Riwayat berupa syair dan cerita itu disusun dengan kalimat dan bahasa yang begitu indah. Akan tetapi materinya tidak didukung oleh riwayat yang akurat. Sebagian informasinya benar sesuai riwayat hadits yang dapat dipertanggungjawabkan, tetapi sebagian lainnya hanya merupakan dongeng isapan jempol dan khayalan kosong. Ini semua cerita yang sumbernya tidak jelas. Tegasnya, ulama hadits kesohor sekaliber al-Bukhari, Muslim, dan Ashabus Sunan tidak meriwayatkan khabar-khabar semacam ini. Cerita imajinatif ini, karena oleh masyarakat Muslim tertentu dipercaya sepenuhnya, sehingga berbahaya dalam akidah. Karena, di samping faktanya tidak ada, juga menimbulkan kultus yang over dosis.

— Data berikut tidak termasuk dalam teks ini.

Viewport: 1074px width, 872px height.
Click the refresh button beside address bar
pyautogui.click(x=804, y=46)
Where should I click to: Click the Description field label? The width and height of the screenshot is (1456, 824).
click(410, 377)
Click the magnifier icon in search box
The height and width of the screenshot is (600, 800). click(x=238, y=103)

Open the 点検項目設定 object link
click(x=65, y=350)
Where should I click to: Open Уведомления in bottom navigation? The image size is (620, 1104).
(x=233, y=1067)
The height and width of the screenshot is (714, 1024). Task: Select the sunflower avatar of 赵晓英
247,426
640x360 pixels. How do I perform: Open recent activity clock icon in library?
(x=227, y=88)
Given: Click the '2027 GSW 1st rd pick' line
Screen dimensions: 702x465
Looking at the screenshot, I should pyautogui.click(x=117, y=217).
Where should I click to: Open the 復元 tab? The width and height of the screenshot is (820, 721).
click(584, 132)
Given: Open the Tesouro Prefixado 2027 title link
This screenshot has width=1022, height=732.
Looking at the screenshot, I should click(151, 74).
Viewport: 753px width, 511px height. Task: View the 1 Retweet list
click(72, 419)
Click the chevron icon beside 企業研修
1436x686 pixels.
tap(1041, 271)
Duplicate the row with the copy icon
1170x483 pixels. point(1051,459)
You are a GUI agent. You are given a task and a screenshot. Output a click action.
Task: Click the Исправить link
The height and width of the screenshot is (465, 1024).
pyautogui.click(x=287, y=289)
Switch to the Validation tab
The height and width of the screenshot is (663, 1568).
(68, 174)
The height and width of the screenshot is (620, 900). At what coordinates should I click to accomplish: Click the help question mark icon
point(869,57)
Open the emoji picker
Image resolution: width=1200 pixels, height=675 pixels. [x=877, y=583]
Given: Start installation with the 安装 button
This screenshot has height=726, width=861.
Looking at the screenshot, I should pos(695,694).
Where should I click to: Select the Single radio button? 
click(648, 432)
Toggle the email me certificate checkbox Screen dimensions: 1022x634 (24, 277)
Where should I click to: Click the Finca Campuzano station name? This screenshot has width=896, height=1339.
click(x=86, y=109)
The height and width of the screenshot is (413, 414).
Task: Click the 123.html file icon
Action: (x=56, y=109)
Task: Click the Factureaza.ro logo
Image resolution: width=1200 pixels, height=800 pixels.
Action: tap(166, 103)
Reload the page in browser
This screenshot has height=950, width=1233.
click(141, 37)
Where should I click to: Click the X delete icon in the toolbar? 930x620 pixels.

Secara jujur saya menilai, sisi buruk pengajaran ini telah memposisikan ibadah kita, disadari atau tidak, terjebak ke dalam sikap memperlakukan upacara dan seremonial keagamaan sebagai ritualisme yang menyerupai teater, tontonan dan pertunjukan. Kegiatan masyarakat Islam yang begitu tinggi dalam menjalankan upacara dan seremonial agama, membuat kita berkesimpulan bahwa umat Islam adalah umat yang taat dan saleh. Hal itu sudah tak perlu dipersoalkan lagi. Tapi apa yang ada di balik teater itu? Apakah subtansi yang ada di baliknya? Apakah kesalehan teatrikal yang penuh dengan kegairahan dan kekhusukan ini menandakan akan terjadinya perubahan yang signifikan dalam kehidupan sosial kita?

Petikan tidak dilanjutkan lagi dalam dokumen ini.